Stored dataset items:
════════════════
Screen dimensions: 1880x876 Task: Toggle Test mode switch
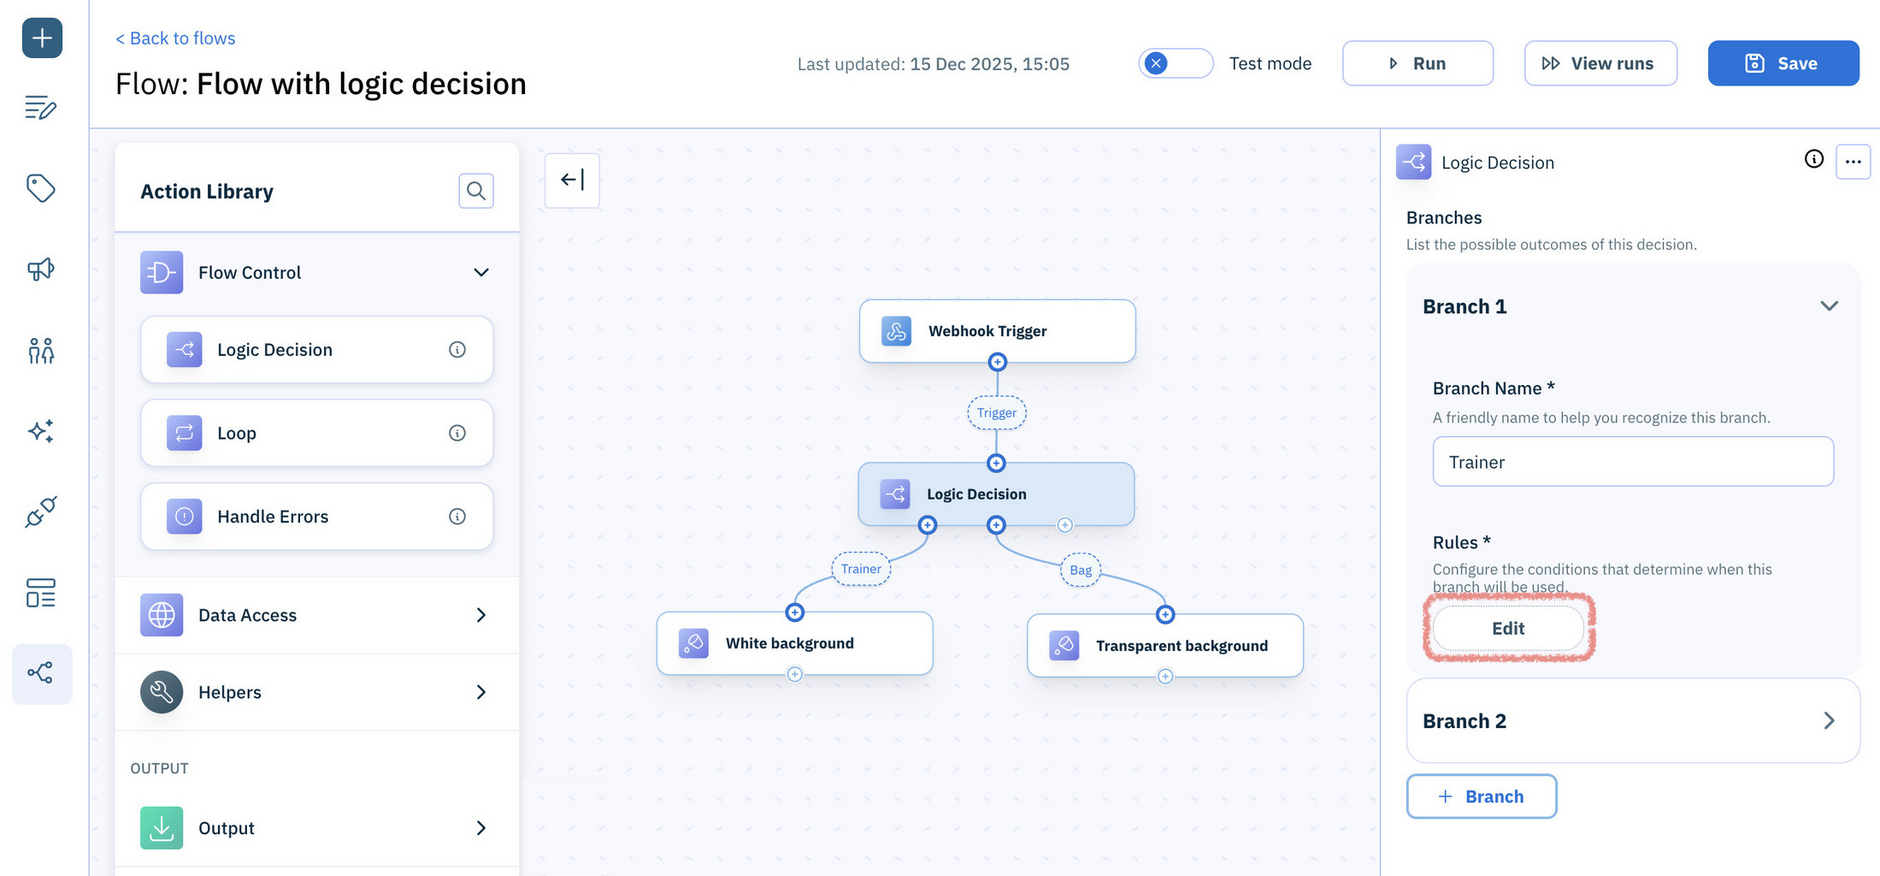pos(1175,63)
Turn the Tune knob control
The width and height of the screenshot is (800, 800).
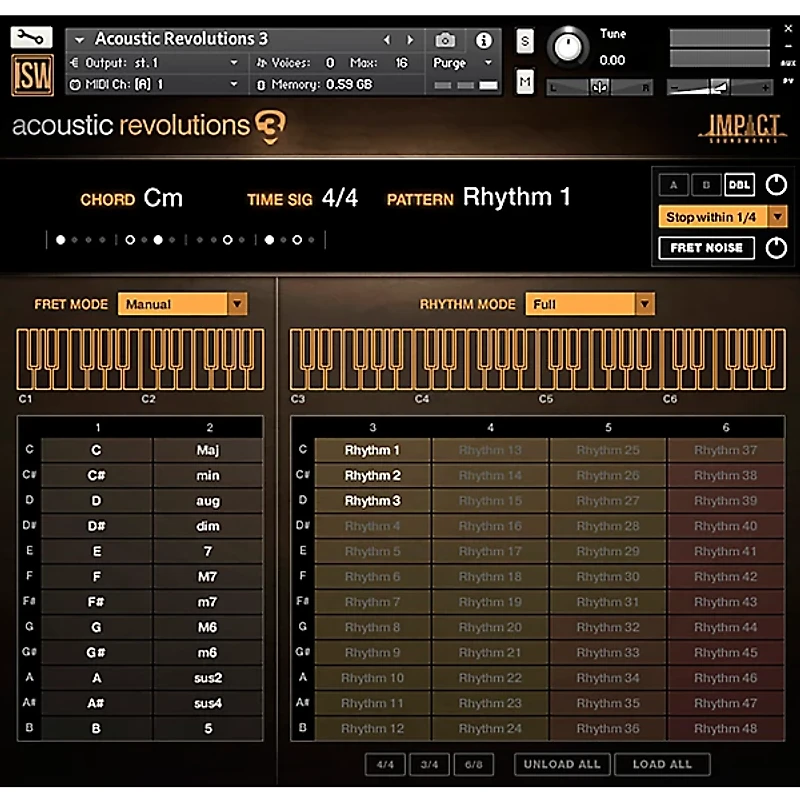click(x=568, y=45)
════════════════
◆ DIRECTIONS
Each of the entries above must be output exactly, with none of the pictures.

◆ ANSWER BOX
Screen dimensions: 1880x876 Task: Toggle Test mode switch
pos(1175,63)
Turn the Tune knob control
The width and height of the screenshot is (800, 800).
click(x=568, y=45)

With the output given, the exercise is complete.